§ Text segment:
Oooh that looks like a fun knife. Looks like you just thinned maybe 1inch around the edge?


----------



## Hz_zzzzzz

tostadas said:


> Oooh that looks like a fun knife. Looks like you just thinned maybe 1inch around the edge?


Yes. It's pretty thin overall already so it didn't take me much time to make it a little thinner behind the edge.


----------



## Corradobrit1

Hz_zzzzzz said:


> Like this.


Widow(er)maker


----------



## IsoJ

I decided to do a little comparison with some of my knives with 2 knives that I borrowed from @Carl Kotte. This isn't actually a wedging test, just shooting videos while doing prep for the grill at home. All the knives in the videos are 53mm tall or more at the heel. Originally I was planned to show these to @Carl Kotte but I needed to create a YouTube channel cause I cutted so damn slow  and all the videos are over 1 minute, so what the heck, just as well I can share it here too. This isn't a knife skills performance, so bare with me. I was trying to focus about how the ease of cutting in hand differs from knife to knife and I hope at least some will show in the videos too. I cut potatoes too, and those are uploading there too, so...

Knives:
Kamon 265*60
Catcheside 260*60
Watanabe 270*60
HVB 240*58
Sab 337g
Comet 230*58
Mazaki 245*53
Tsourkan 240*54
Yu Kurosaki chuka
Isasmedjan 250*57

All the gyutos weight over 250gr, so no lasers here.









Cutting carrots


If you are looking for cutting skills demo and speed, please skip this. Cutting carrots with different knives. All the knives heel 53mm or taller. And yes I ...




www.youtube.com


----------



## SolidSnake03

Nice work! The Kamon looked to be the only one that cut as smooth and effortlessly as the Mazaki and Wat. The Yu Chuka was nice too


----------



## IsoJ

SolidSnake03 said:


> Nice work! The Kamon looked to be the only one that cut as smooth and effortlessly as the Mazaki and Wat. The Yu Chuka was nice too


The Kamon I could little bit more force compared with Wat or Catcheside. Especially the Wat is so thin that I need to remind myself of using very little force cause otherwise it tends to stick in the board. Kurosaki chuka is a very fun knife


----------



## SolidSnake03

Nice! Yeah that sounds about right based upon my usage of those brands as well. Haven't used Kamon but used/own Catcheside, Wat, Mazaki so gives me a good frame of reference


----------



## captaincaed

IsoJ said:


> I decided to do a little comparison with some of my knives with 2 knives that I borrowed from @Carl Kotte. This isn't actually a wedging test, just shooting videos while doing prep for the grill at home. All the knives in the videos are 53mm tall or more at the heel. Originally I was planned to show these to @Carl Kotte but I needed to create a YouTube channel cause I cutted so damn slow  and all the videos are over 1 minute, so what the heck, just as well I can share it here too. This isn't a knife skills performance, so bare with me. I was trying to focus about how the ease of cutting in hand differs from knife to knife and I hope at least some will show in the videos too. I cut potatoes too, and those are uploading there too, so...

§ Written problem A: In the knife thread, how tall at the heel is every knife shown in the videos?
§ Written problem B: In the knife thread, substitute "effort" for "time" in the passage between "## Hz_zzzzzz" and "behind the edge.", inclusive, and write that passage out.
The entries that come next are separate material, not part of the knife thread.

§ Material provided:

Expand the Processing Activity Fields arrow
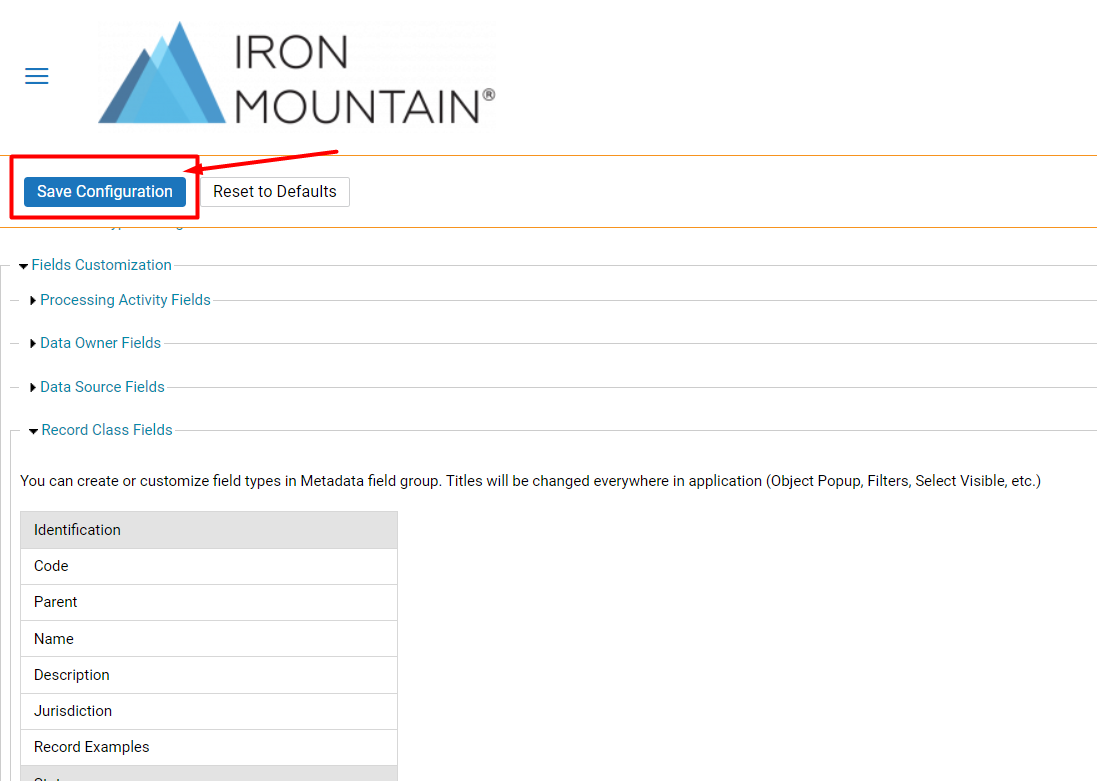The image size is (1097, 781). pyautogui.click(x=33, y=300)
* * *
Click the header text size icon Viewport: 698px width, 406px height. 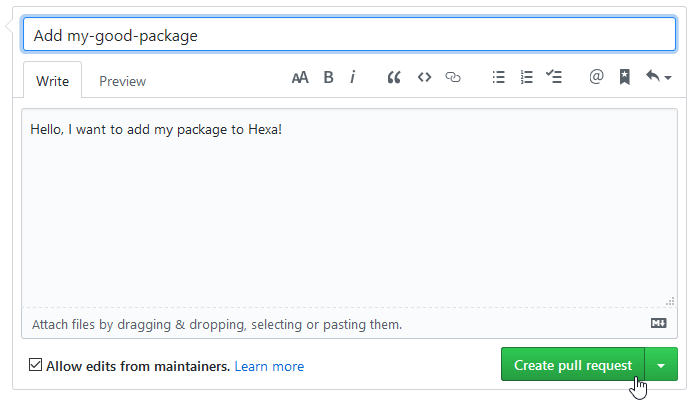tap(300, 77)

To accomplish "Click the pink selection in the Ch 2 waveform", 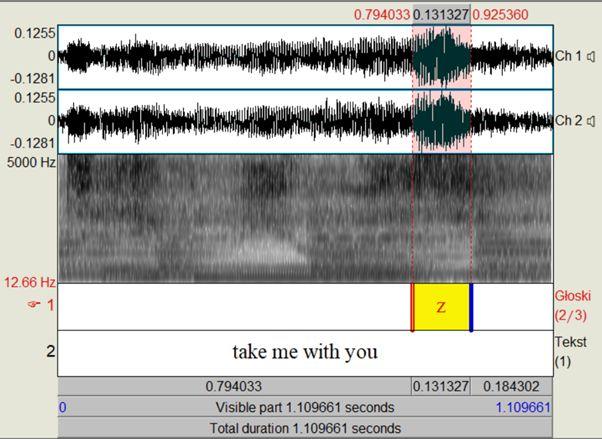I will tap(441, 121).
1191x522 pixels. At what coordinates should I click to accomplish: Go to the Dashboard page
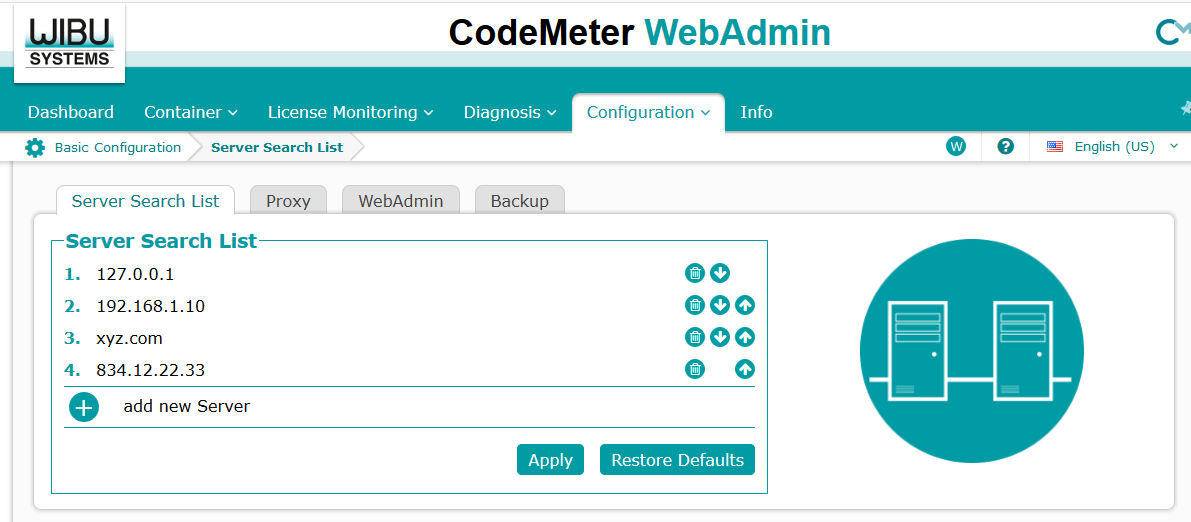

§ Correct output A: 53mm or more.

§ Correct output B:
## Hz_zzzzzz

tostadas said:


> Oooh that looks like a fun knife. Looks like you just thinned maybe 1inch around the edge?


Yes. It's pretty thin overall already so it didn't take me much effort to make it a little thinner behind the edge.